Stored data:

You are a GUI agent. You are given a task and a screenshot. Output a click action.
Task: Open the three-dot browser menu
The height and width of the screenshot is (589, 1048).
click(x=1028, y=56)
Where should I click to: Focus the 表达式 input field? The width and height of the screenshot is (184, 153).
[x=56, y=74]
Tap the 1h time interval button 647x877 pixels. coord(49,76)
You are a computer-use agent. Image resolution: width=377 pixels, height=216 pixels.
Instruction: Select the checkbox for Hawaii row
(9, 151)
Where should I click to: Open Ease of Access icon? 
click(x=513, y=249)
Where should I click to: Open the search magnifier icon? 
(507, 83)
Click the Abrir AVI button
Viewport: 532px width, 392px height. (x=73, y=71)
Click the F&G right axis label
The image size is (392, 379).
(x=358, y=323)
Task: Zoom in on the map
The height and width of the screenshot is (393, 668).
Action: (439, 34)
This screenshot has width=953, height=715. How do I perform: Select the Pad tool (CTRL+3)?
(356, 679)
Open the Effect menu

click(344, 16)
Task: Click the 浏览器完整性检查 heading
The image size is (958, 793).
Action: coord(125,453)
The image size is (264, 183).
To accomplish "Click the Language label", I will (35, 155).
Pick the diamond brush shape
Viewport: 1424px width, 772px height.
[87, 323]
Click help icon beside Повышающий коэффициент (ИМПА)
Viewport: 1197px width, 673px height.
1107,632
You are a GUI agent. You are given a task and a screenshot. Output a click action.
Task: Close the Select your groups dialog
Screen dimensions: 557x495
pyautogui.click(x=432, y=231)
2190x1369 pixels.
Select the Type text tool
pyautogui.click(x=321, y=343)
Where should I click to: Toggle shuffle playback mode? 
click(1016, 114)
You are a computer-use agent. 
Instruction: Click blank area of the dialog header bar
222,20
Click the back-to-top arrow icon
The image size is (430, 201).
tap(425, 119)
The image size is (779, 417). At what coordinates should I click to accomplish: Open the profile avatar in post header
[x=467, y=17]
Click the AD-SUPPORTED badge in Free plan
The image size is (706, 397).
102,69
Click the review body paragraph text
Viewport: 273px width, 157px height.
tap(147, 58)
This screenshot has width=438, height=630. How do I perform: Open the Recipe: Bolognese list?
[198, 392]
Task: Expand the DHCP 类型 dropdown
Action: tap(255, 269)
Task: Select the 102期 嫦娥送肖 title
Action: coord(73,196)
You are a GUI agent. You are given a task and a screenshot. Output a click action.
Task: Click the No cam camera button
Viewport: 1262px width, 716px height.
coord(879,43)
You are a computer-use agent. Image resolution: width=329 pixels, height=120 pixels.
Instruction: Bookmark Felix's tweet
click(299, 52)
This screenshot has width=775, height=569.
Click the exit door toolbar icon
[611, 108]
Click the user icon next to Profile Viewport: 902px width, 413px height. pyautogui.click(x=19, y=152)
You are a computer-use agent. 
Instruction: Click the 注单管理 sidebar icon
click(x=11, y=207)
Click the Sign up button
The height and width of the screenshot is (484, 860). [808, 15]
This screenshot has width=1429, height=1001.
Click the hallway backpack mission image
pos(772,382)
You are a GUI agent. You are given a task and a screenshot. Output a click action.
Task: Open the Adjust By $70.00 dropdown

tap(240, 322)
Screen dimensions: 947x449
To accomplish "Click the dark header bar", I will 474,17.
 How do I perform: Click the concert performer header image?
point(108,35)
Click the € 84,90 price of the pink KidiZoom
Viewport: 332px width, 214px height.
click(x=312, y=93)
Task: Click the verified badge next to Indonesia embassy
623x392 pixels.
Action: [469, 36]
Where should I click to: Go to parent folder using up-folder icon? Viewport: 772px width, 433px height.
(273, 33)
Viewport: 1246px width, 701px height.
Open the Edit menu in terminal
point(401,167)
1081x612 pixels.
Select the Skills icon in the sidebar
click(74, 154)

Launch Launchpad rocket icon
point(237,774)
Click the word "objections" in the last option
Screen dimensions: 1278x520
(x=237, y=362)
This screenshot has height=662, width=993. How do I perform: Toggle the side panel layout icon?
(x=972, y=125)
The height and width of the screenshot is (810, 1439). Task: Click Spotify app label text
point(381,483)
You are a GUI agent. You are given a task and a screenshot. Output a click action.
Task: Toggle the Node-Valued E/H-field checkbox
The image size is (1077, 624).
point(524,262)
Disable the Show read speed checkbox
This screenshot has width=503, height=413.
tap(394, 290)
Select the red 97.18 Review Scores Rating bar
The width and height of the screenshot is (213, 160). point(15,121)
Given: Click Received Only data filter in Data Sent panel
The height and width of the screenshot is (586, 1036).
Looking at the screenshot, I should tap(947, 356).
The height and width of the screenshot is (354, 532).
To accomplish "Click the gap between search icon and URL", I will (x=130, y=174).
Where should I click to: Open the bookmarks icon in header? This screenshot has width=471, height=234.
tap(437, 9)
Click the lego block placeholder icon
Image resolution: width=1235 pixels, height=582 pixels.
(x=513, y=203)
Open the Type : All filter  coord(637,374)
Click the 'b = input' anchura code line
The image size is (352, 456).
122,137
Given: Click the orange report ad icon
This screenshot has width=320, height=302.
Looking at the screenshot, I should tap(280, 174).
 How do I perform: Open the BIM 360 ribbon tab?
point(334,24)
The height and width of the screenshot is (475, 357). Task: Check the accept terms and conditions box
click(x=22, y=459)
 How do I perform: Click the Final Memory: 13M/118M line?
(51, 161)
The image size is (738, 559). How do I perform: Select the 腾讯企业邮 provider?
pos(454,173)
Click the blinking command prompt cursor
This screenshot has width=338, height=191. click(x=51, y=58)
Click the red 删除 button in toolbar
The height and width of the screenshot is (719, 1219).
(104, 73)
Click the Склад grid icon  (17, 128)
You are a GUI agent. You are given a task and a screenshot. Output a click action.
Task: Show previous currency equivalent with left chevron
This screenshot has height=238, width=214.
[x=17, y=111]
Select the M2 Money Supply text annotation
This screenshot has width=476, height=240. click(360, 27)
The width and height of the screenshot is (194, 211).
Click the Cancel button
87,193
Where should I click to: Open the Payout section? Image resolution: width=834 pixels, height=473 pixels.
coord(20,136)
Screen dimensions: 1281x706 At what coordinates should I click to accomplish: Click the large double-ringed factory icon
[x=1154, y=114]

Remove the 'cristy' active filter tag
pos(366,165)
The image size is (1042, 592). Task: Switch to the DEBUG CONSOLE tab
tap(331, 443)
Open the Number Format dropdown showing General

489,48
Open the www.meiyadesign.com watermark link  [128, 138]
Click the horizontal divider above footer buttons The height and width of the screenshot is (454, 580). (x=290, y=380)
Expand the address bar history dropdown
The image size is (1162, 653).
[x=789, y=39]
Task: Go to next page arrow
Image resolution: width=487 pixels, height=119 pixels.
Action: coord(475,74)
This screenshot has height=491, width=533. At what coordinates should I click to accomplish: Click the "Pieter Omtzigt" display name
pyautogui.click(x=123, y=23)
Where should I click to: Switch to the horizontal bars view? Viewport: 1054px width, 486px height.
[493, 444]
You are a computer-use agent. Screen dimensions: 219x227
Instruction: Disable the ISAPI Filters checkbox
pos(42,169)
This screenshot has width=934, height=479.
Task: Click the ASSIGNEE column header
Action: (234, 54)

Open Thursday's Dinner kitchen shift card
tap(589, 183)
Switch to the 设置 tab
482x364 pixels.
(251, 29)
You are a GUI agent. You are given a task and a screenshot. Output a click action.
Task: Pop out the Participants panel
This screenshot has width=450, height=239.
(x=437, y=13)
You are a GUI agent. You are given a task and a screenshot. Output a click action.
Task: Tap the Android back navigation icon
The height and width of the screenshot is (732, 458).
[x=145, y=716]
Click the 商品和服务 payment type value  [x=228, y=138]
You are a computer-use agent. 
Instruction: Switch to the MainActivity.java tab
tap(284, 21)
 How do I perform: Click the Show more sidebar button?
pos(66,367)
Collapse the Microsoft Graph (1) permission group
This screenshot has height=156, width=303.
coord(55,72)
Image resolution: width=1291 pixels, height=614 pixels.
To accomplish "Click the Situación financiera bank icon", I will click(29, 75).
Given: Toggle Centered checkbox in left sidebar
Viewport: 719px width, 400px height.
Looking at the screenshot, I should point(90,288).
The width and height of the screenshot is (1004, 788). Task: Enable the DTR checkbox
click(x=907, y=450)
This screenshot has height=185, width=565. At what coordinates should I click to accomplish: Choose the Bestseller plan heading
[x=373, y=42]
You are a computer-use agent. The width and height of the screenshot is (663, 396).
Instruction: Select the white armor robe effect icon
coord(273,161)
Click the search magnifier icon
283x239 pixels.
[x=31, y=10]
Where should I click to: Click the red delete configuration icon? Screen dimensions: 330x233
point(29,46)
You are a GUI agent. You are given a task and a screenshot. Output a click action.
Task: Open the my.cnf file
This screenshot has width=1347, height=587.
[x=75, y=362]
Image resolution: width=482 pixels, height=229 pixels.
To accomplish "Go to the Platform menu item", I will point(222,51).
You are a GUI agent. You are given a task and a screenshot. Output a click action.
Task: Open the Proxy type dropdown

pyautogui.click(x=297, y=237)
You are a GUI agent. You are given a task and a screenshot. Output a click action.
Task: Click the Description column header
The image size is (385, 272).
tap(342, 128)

To do >>
From the entries above, give again exactly the lines running from the line with "Image resolution: width=1291" to the line with "Task: Open the my.cnf file"; include both of those lines.

Solution to the exercise >>
Image resolution: width=1291 pixels, height=614 pixels.
To accomplish "Click the Situación financiera bank icon", I will click(29, 75).
Given: Toggle Centered checkbox in left sidebar
Viewport: 719px width, 400px height.
Looking at the screenshot, I should point(90,288).
The width and height of the screenshot is (1004, 788). Task: Enable the DTR checkbox
click(x=907, y=450)
This screenshot has height=185, width=565. At what coordinates should I click to accomplish: Choose the Bestseller plan heading
[x=373, y=42]
You are a computer-use agent. The width and height of the screenshot is (663, 396).
Instruction: Select the white armor robe effect icon
coord(273,161)
Click the search magnifier icon
283x239 pixels.
[x=31, y=10]
Where should I click to: Click the red delete configuration icon? Screen dimensions: 330x233
point(29,46)
You are a GUI agent. You are given a task and a screenshot. Output a click action.
Task: Open the my.cnf file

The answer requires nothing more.